Simple Models, Complex Worlds
Date
Authors
Journal Title
Journal ISSN
Volume Title
Publisher
Abstract
Using a simplified model of a real-life phenomenon instead of conducting experiments with the object of study itself can have multiple advantages, such as higher interpretability, lower resource requirements, and others. In this study, we explore two separate use cases of simplified computer models aimed at addressing two problems in different fields.
In the first part of this study, we focus on large language models (LLMs). Modern language models train on vast arrays of often only lightly filtered data scraped from the Internet, and, considering the increasing amounts of machine-generated texts on the Internet, the possibility of a new language model training on the outputs of previous generations is exceedingly high. To analyse how repeated training on datasets that include AI-generated content might affect LLMs, we repeatedly simulate the process using a relatively small GPT-2 based LLM on several datasets. Afterwards, we score the outputs across multiple attributes, including quality, overall text diversity, as well as emotion, toxicity, perceived identity of the author, etc., using both established metrics and fine-tuned classifier models.
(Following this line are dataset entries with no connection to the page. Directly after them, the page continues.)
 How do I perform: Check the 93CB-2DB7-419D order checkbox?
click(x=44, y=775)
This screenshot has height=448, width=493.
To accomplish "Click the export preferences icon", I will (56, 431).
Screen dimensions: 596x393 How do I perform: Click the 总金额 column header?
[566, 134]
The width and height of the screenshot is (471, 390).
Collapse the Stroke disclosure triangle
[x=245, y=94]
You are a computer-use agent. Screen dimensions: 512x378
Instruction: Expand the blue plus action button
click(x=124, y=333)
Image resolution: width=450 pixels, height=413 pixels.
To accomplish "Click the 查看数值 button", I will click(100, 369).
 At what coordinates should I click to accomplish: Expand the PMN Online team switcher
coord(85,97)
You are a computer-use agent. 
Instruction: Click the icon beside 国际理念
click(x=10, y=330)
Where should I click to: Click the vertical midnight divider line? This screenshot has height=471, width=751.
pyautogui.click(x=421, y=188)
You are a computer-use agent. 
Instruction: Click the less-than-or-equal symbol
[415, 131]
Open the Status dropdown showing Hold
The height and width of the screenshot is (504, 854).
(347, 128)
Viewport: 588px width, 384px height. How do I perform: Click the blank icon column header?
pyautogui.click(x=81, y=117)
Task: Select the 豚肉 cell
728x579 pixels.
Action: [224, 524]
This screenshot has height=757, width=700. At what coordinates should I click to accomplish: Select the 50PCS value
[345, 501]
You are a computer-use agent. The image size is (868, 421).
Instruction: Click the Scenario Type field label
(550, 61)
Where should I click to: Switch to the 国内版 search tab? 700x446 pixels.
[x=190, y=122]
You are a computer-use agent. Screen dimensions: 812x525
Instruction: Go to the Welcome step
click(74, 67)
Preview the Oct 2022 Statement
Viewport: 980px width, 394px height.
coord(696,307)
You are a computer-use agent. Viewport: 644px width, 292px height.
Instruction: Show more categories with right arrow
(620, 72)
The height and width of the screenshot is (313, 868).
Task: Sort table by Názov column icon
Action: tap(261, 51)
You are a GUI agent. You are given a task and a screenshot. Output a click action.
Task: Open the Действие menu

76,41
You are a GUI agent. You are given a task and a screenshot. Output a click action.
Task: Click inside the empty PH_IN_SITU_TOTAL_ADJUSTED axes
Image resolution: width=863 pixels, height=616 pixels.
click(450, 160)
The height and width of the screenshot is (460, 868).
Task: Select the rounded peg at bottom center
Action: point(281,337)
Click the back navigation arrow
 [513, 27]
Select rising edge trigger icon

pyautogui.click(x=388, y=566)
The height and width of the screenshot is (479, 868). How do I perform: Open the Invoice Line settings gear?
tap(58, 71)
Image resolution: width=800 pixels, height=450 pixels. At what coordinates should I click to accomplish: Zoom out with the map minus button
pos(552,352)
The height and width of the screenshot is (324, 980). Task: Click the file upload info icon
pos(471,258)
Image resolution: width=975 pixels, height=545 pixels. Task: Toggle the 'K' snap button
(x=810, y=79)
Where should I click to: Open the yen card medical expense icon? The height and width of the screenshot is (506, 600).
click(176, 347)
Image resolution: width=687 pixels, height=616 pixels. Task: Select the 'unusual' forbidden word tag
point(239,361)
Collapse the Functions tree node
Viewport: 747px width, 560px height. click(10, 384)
As a second main exploration, we propose a minimal social model aimed at studying the conversation surrounding instances of sexual violence and the process of achieving social consensus in such cases from the epistemic perspective. This model accounts for several social factors, such as disparities in institutional power between agents, a victim's possible reluctance to come forward, etc., and simulates communication and opinion propagation between the agents. This design allows us to compare epistemic strategies and evaluate which produce more fair (unbiased) results.
Lastly, we contrast the two models and their limitations and discuss key differences between modelling in these two fields and issues unique to each field. We find that both models provide meaningful results in their respective domains and are limited by their minimal design; however, the impact of a smaller size or a lower complexity differs between fields.